The Deaf Praise Jehovah
BY AWAKE! CORRESPONDENT IN NIGERIA
FOR many years it was difficult for Jehovah’s Witnesses in Nigeria to teach the Bible to deaf people. This was due to the shortage of Witnesses who knew sign language. But that is changing. More and more Witnesses have learned sign language and are reaching the deaf population. A major step in this development was a district convention of Jehovah’s Witnesses held in Nigeria over a year ago.
“You could feel the excitement in the air,” said a delegate to that convention, in Ota, Nigeria. “There was a sense of awe, a feeling of wonder,” said another. What prompted such sentiments? For the first time in Nigeria, the entire program was interpreted into sign language. This was the only convention out of the 96 held throughout the country during the year where this was done.

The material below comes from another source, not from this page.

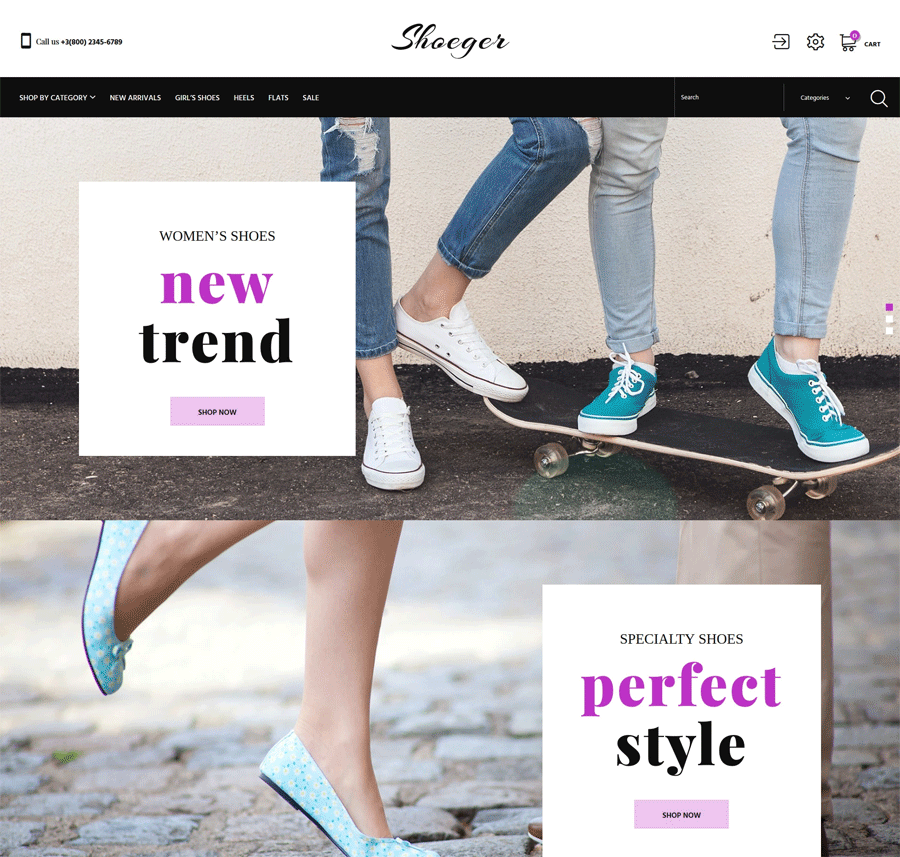
Task: Click the cart item count badge
Action: click(x=855, y=36)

Among the thousands attending were 43 deaf delegates, who sat to the left of the platform, in the front section. Above them hung a large white board with red lettering that read, “Sign Language.” The deaf delegates were thrilled to be there. One of them wrote: “It is with immense joy and teary eyes that I write. Only ‘yesterday’ we were biting our lips as we learned of the spiritual provisions made for our deaf fellow Christians in other lands. Little did we know that the same blessings would come to us here.”

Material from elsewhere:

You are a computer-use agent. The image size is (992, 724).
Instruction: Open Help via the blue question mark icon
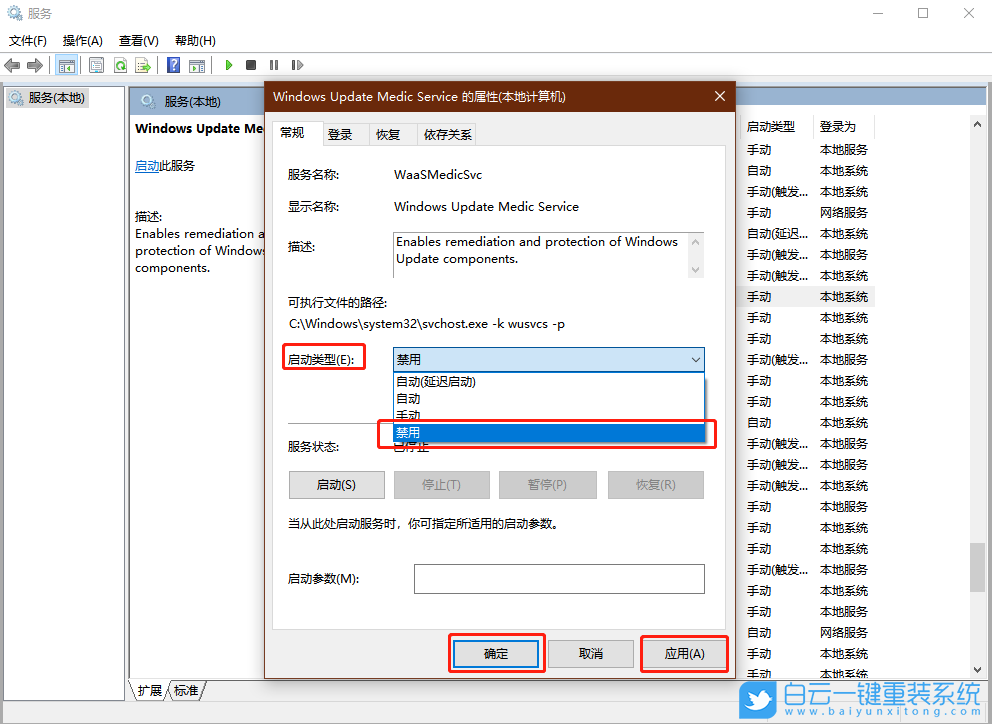click(172, 65)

Deaf people came from all parts of Nigeria. One deaf Witness brought three of her deaf Bible students. Another group of deaf ones, who traveled 430 miles [700 km] each way, had been saving transportation money for seven months. However, when the time came to travel, they could not charter a vehicle from the state transport company because it was the holiday season. When the state government learned of their difficulty, it gave them 13,000 naira ($152, U.S.) to help with alternative transport!

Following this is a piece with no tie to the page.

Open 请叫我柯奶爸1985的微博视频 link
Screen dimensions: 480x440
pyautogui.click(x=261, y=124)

Families with deaf children traveled to attend this unique convention. One woman from a rural area heard about the convention and came with her deaf son. Neither she nor her son knew much about sign language. Moved to tears by what they saw, they are now determined to learn sign language.
Of the thousands in attendance, some had come from hundreds of miles away just to see how the deaf would “hear” the program. The attendance on Sunday was 13,936—the highest number at any of the 96 district conventions in Nigeria. The deaf delegates were delighted to be part of that multitude.
Many of the deaf were “hearing” the good news in sign language for the first time. And those who could hear were seeing sign language for the first time. One delegate said that he was astonished to see everything on the program interpreted—songs, prayers, announcements, and even the drama! “It has been overwhelming,” said another.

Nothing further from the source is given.